As I was searching out options that would help me realize my desire to have a natural birth, I discovered the Birth Center of Northwest Arkansas. In my excitement to find a place centered on relaxed, non-medicated birth in a home-like setting, I contacted the Birth Center to see if that was an option for me. The staff was extremely helpful and encouraging, I really wanted to make it work. There was one major flaw to this plan–I lived in Central Arkansas at the time and planned to continue working throughout my pregnancy. Could you really blame me for wanting to have a baby in a cozy and luxurious birth room like this?

I had the opportunity to tour the Birth Center this past Monday, and let me tell you, I was really impressed. From the moment you walk in the door, you feel welcomed and at home in this bright, clean care center.

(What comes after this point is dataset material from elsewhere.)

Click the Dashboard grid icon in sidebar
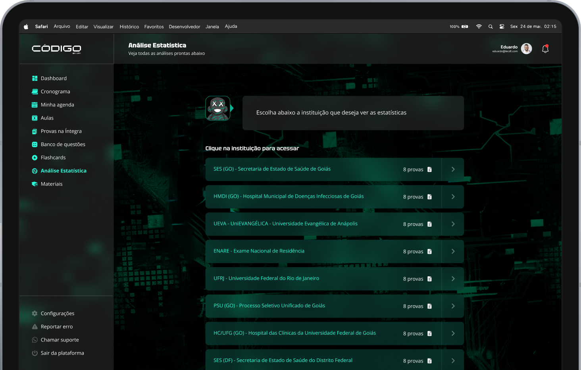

The retail alcove is appointed with the hard-to-find items for mom and baby like Baltic amber teething necklaces, breastfeeding supplies, and herbal supplements, some of which are made right here in Northwest Arkansas.

The waiting area includes a cheerful sitting room where families can relax while they wait for baby to arrive. It extends outdoors to the picnic area overlooking a serene lake setting.

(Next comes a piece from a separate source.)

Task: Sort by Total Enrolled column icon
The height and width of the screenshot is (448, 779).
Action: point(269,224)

According to Kitzinger, “Going to bed in the first stage of labor and becoming more or less immobile is not a good idea. It can slow labor or interfere with its starting effectively…When you are upright and moving around, gravity helps you.” You can do this at home or in the halls of the hospital, but I don’t think a woman could ask for a better place to stay active and moving during early labor than this lovely trail around the lake, just steps away from the birthing rooms.

While all of these accoutrements make the Birth Center resemble a grand spa vacation, make no mistake, the certified nurse midwives provide excellent clinical care, and the facility is fully equipped not only for your comfort, but for your safety and that of your baby. Kitzinger addresses why a birth center is well worth your consideration, “A study of the experiences of 12,000 women who gave birth in 84 birth centers in the U.S. revealed that they had far fewer obstetric interventions of all kinds than women in a hospital, while birth was equally safe.”

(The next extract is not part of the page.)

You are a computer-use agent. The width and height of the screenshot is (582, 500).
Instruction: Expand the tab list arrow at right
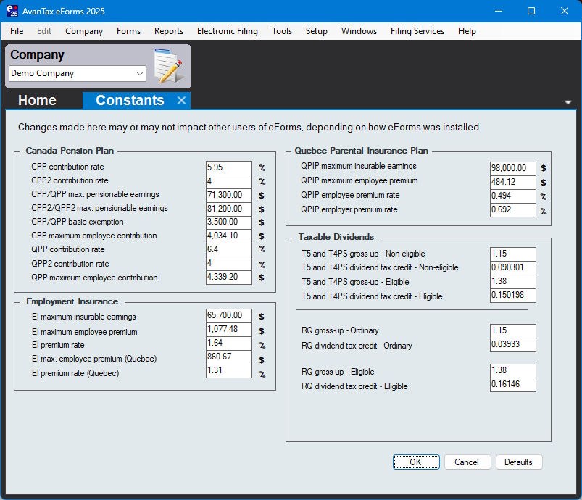coord(568,102)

Whereas many women cannot say the same, I was extremely lucky to have the birth that I envisioned in the hospital setting. Would I have preferred to have a birth center experience instead? Absolutely. The Birth Center is the answer for the woman who is seeking a low-intervention birth in a relaxed atmosphere with care provided by midwives that you get to know and who get to know you and your family. In the rare occurrence that a transfer to the hospital is necessary, it’s comforting to know that their partner, Mercy Hospital of Rogers, is a mere 1.5 miles from the center.

It may surprise you to know that in addition to providing top-notch prenatal, labor and delivery and postnatal care that includes home visits, the midwives also offer annual exams. Knowing that their comprehensive well woman exams include cancer screenings, pap smears and contraceptive management, I’m ready to trade in the hospital gown for one of their plush robes.

As I was touring the Birth Center of Northwest Arkansas and hearing the stories of the 200+ babies born there (even one whose parents came from Little Rock!), I couldn’t help but feel the tiniest twinge of regret that I did not have that birth experience. If you are looking for prenatal care or it’s time for your yearly exam, you should check them out!